5. Design Principles and Supported Features
SpDISTAL’s architecture is guided by the following principles:
- Separation of Concerns: Algebra (TIN), format (TACO DSL), data distribution (TDN), and scheduling are specified independently, preventing combinatorial kernel generation and allowing problem-specific specialization via composition.
- Composable Scheduling Language: Supports loop- and task-level transformations as well as sparse iteration-space manipulation for dense and sparse dimensions.
- Modular Partitioning Abstraction: Encapsulates universe/nonzero partitioning and parent/child partition propagation through a set of well-defined API routines (
initUniversePartition,partitionFromParent, etc.).
Supported features include:
- Universe and nonzero partitioning for load balancing
- Dependent partitioning (image/preimage) for multi-level tensor trees
- Sparse and dense tensor formats (e.g., Dense, Compressed) with extensible format interface
- Heterogeneous targeting (multi-core CPUs, GPUs, or a mix) from a single binary via Legion
- Distributed symbolic assembly for unpredictable output sparsity patterns (current implementation uses a two-phase assembly) (Yadav et al., 2022)

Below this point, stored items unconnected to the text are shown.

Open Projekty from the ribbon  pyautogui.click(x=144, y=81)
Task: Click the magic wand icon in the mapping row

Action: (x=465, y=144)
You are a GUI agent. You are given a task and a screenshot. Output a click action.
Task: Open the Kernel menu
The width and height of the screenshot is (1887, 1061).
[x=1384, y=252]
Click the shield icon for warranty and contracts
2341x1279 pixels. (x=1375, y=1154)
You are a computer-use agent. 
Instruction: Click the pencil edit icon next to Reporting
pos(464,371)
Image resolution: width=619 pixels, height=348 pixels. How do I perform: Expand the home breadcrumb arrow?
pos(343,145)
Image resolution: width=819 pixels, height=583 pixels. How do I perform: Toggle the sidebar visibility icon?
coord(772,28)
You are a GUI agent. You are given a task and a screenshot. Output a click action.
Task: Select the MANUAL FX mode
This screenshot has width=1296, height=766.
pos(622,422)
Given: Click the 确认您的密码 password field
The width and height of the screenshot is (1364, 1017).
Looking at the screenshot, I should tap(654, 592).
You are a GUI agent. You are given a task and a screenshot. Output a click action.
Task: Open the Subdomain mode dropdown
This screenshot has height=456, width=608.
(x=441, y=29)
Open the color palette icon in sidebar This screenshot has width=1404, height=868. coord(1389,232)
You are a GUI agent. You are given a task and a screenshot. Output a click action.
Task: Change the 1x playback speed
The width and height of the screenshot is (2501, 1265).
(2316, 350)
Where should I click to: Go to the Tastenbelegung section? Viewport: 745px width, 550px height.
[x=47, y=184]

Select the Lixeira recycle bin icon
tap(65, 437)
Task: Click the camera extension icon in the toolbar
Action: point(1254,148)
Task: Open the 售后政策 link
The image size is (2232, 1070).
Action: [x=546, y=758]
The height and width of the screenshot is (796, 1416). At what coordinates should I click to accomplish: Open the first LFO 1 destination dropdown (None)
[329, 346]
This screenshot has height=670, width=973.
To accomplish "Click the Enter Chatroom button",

6. Limitations and Future Directions
Current limitations include:
- Output Sparsity Handling: The compiler currently uses a symbolic pass and extra allocation for results with unpredicted sparsity patterns; fully distributed symbolic assembly with minimal overhead remains a target for future work.
- Additional Formats: Only Dense and Compressed formats are fully supported; extensions to other formats (ELLPACK, DIA, hash-maps, custom block-sparse) are straightforward but not implemented.
- Autotuning: Schedule choices (block size, fusion points, device mapping) are user-driven; integrating an autotuner (akin to Halide or TVM) is a logical direction to further improve performance portability.
- Alternate Runtimes: While the present backend targets Legion, the partitioning API is designed for retargetability (e.g., MPI+RDMA), facilitating future support for diverse distributed execution frameworks.
A plausible implication is that SpDISTAL’s approach—combining DSL-based separation of algebraic, distributional, and scheduling concerns with a flexible, partition-oriented compiler backend—may inform the design of future high-level distributed computing systems beyond sparse tensor algebra (Yadav et al., 2022).